» What to work on: Exactly as written, print each record in the listing.

*** Source data Section Begins ***

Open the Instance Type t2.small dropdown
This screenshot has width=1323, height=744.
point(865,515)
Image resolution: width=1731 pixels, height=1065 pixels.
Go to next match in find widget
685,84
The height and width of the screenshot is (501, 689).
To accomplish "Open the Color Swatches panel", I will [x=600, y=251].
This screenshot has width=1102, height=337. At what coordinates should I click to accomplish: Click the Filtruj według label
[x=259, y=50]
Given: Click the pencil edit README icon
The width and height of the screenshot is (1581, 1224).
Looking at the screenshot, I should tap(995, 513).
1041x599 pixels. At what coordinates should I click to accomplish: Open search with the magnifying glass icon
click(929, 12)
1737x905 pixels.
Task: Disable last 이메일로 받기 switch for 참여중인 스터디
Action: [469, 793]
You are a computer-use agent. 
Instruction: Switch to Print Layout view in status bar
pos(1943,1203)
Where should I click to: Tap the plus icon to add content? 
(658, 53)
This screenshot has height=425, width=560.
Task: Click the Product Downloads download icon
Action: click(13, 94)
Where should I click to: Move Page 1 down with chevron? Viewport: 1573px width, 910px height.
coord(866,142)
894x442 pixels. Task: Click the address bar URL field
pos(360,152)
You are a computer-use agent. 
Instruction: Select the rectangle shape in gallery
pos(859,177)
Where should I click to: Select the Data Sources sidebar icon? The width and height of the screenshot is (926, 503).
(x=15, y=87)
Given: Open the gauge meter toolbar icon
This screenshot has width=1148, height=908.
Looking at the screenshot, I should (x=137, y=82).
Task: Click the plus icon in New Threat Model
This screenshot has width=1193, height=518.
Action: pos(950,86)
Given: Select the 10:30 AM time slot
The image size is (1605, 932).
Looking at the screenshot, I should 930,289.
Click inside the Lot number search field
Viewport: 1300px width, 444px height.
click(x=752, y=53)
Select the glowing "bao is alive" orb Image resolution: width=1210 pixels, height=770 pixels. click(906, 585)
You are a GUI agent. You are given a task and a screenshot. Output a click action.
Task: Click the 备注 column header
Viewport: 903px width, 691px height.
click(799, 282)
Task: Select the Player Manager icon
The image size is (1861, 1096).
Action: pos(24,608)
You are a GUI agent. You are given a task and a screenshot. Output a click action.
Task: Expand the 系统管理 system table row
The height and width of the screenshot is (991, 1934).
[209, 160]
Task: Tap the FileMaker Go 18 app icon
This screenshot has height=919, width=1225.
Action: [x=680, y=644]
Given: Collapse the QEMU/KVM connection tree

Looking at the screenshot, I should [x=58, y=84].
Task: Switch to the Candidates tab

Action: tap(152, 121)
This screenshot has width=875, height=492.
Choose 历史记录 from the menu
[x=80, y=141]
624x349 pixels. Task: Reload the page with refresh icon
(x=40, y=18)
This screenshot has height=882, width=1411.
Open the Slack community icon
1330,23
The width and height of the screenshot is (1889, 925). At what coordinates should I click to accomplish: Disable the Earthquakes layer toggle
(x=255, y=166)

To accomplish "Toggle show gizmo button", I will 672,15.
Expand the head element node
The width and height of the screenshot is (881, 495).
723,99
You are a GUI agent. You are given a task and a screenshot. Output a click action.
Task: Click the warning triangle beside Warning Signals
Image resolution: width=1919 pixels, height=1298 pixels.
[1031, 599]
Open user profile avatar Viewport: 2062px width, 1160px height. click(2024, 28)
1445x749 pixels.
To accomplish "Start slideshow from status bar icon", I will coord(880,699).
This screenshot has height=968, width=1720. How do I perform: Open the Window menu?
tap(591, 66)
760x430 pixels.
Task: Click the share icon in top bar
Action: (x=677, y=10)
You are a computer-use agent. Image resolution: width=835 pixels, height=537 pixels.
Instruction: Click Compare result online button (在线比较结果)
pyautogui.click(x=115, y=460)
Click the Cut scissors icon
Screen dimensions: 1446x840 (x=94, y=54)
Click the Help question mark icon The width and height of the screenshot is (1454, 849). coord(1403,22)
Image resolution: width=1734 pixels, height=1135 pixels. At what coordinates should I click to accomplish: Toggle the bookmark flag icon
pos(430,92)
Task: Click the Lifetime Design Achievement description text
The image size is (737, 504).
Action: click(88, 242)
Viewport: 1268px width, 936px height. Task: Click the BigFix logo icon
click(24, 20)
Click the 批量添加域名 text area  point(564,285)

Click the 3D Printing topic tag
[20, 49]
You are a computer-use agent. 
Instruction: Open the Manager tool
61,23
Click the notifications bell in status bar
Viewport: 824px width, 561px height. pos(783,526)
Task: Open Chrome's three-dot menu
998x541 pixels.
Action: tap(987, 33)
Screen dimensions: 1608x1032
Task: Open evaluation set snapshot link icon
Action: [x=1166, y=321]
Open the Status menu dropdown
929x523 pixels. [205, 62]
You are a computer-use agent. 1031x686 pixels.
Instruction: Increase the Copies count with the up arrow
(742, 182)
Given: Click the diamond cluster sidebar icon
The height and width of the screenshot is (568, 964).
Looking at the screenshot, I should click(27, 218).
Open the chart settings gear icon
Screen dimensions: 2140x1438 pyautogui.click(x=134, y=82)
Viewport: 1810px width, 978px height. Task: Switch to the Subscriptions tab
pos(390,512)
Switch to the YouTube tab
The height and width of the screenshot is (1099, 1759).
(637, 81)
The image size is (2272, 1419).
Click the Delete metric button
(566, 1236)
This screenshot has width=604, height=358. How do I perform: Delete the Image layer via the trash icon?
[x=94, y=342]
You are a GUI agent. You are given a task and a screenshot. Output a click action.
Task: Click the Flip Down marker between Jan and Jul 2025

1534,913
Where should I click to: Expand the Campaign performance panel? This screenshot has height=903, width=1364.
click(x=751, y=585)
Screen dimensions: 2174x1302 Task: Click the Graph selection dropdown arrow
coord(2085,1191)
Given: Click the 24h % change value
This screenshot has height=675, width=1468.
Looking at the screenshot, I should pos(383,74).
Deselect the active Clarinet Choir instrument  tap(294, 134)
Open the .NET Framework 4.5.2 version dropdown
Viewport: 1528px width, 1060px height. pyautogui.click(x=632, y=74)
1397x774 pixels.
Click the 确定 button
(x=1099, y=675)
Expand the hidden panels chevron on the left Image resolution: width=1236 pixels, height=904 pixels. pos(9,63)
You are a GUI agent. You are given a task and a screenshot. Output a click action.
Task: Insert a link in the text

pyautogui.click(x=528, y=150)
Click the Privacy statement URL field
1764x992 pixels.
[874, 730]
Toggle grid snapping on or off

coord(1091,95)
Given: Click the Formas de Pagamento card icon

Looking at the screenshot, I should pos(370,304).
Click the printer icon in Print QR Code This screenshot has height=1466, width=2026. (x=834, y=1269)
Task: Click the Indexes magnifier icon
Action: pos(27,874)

*** Source data Section Ends ***

» Output below:
Open the Instance Type t2.small dropdown
This screenshot has width=1323, height=744.
point(865,515)
Image resolution: width=1731 pixels, height=1065 pixels.
Go to next match in find widget
685,84
The height and width of the screenshot is (501, 689).
To accomplish "Open the Color Swatches panel", I will [x=600, y=251].
This screenshot has width=1102, height=337. At what coordinates should I click to accomplish: Click the Filtruj według label
[x=259, y=50]
Given: Click the pencil edit README icon
The width and height of the screenshot is (1581, 1224).
Looking at the screenshot, I should tap(995, 513).
1041x599 pixels. At what coordinates should I click to accomplish: Open search with the magnifying glass icon
click(929, 12)
1737x905 pixels.
Task: Disable last 이메일로 받기 switch for 참여중인 스터디
Action: [469, 793]
You are a computer-use agent. 
Instruction: Switch to Print Layout view in status bar
pos(1943,1203)
Where should I click to: Tap the plus icon to add content? 
(658, 53)
This screenshot has height=425, width=560.
Task: Click the Product Downloads download icon
Action: click(13, 94)
Where should I click to: Move Page 1 down with chevron? Viewport: 1573px width, 910px height.
coord(866,142)
894x442 pixels. Task: Click the address bar URL field
pos(360,152)
You are a computer-use agent. 
Instruction: Select the rectangle shape in gallery
pos(859,177)
Where should I click to: Select the Data Sources sidebar icon? The width and height of the screenshot is (926, 503).
(x=15, y=87)
Given: Open the gauge meter toolbar icon
This screenshot has width=1148, height=908.
Looking at the screenshot, I should (x=137, y=82).
Task: Click the plus icon in New Threat Model
This screenshot has width=1193, height=518.
Action: pos(950,86)
Given: Select the 10:30 AM time slot
The image size is (1605, 932).
Looking at the screenshot, I should 930,289.
Click inside the Lot number search field
Viewport: 1300px width, 444px height.
click(x=752, y=53)
Select the glowing "bao is alive" orb Image resolution: width=1210 pixels, height=770 pixels. click(906, 585)
You are a GUI agent. You are given a task and a screenshot. Output a click action.
Task: Click the 备注 column header
Viewport: 903px width, 691px height.
click(799, 282)
Task: Select the Player Manager icon
The image size is (1861, 1096).
Action: pos(24,608)
You are a GUI agent. You are given a task and a screenshot. Output a click action.
Task: Expand the 系统管理 system table row
The height and width of the screenshot is (991, 1934).
[209, 160]
Task: Tap the FileMaker Go 18 app icon
This screenshot has height=919, width=1225.
Action: [x=680, y=644]
Given: Collapse the QEMU/KVM connection tree

Looking at the screenshot, I should [x=58, y=84].
Task: Switch to the Candidates tab

Action: tap(152, 121)
This screenshot has width=875, height=492.
Choose 历史记录 from the menu
[x=80, y=141]
624x349 pixels. Task: Reload the page with refresh icon
(x=40, y=18)
This screenshot has height=882, width=1411.
Open the Slack community icon
1330,23
The width and height of the screenshot is (1889, 925). At what coordinates should I click to accomplish: Disable the Earthquakes layer toggle
(x=255, y=166)

To accomplish "Toggle show gizmo button", I will 672,15.
Expand the head element node
The width and height of the screenshot is (881, 495).
723,99
You are a GUI agent. You are given a task and a screenshot. Output a click action.
Task: Click the warning triangle beside Warning Signals
Image resolution: width=1919 pixels, height=1298 pixels.
[1031, 599]
Open user profile avatar Viewport: 2062px width, 1160px height. click(2024, 28)
1445x749 pixels.
To accomplish "Start slideshow from status bar icon", I will coord(880,699).
This screenshot has height=968, width=1720. How do I perform: Open the Window menu?
tap(591, 66)
760x430 pixels.
Task: Click the share icon in top bar
Action: (x=677, y=10)
You are a computer-use agent. Image resolution: width=835 pixels, height=537 pixels.
Instruction: Click Compare result online button (在线比较结果)
pyautogui.click(x=115, y=460)
Click the Cut scissors icon
Screen dimensions: 1446x840 (x=94, y=54)
Click the Help question mark icon The width and height of the screenshot is (1454, 849). coord(1403,22)
Image resolution: width=1734 pixels, height=1135 pixels. At what coordinates should I click to accomplish: Toggle the bookmark flag icon
pos(430,92)
Task: Click the Lifetime Design Achievement description text
The image size is (737, 504).
Action: click(88, 242)
Viewport: 1268px width, 936px height. Task: Click the BigFix logo icon
click(24, 20)
Click the 批量添加域名 text area  point(564,285)

Click the 3D Printing topic tag
[20, 49]
You are a computer-use agent. 
Instruction: Open the Manager tool
61,23
Click the notifications bell in status bar
Viewport: 824px width, 561px height. pos(783,526)
Task: Open Chrome's three-dot menu
998x541 pixels.
Action: tap(987, 33)
Screen dimensions: 1608x1032
Task: Open evaluation set snapshot link icon
Action: [x=1166, y=321]
Open the Status menu dropdown
929x523 pixels. [205, 62]
You are a computer-use agent. 1031x686 pixels.
Instruction: Increase the Copies count with the up arrow
(742, 182)
Given: Click the diamond cluster sidebar icon
The height and width of the screenshot is (568, 964).
Looking at the screenshot, I should click(27, 218).
Open the chart settings gear icon
Screen dimensions: 2140x1438 pyautogui.click(x=134, y=82)
Viewport: 1810px width, 978px height. Task: Switch to the Subscriptions tab
pos(390,512)
Switch to the YouTube tab
The height and width of the screenshot is (1099, 1759).
(637, 81)
The image size is (2272, 1419).
Click the Delete metric button
(566, 1236)
This screenshot has width=604, height=358. How do I perform: Delete the Image layer via the trash icon?
[x=94, y=342]
You are a GUI agent. You are given a task and a screenshot. Output a click action.
Task: Click the Flip Down marker between Jan and Jul 2025

1534,913
Where should I click to: Expand the Campaign performance panel? This screenshot has height=903, width=1364.
click(x=751, y=585)
Screen dimensions: 2174x1302 Task: Click the Graph selection dropdown arrow
coord(2085,1191)
Given: Click the 24h % change value
This screenshot has height=675, width=1468.
Looking at the screenshot, I should pos(383,74).
Deselect the active Clarinet Choir instrument  tap(294, 134)
Open the .NET Framework 4.5.2 version dropdown
Viewport: 1528px width, 1060px height. pyautogui.click(x=632, y=74)
1397x774 pixels.
Click the 确定 button
(x=1099, y=675)
Expand the hidden panels chevron on the left Image resolution: width=1236 pixels, height=904 pixels. pos(9,63)
You are a GUI agent. You are given a task and a screenshot. Output a click action.
Task: Insert a link in the text

pyautogui.click(x=528, y=150)
Click the Privacy statement URL field
1764x992 pixels.
[874, 730]
Toggle grid snapping on or off

coord(1091,95)
Given: Click the Formas de Pagamento card icon

Looking at the screenshot, I should pos(370,304).
Click the printer icon in Print QR Code This screenshot has height=1466, width=2026. (x=834, y=1269)
Task: Click the Indexes magnifier icon
Action: pos(27,874)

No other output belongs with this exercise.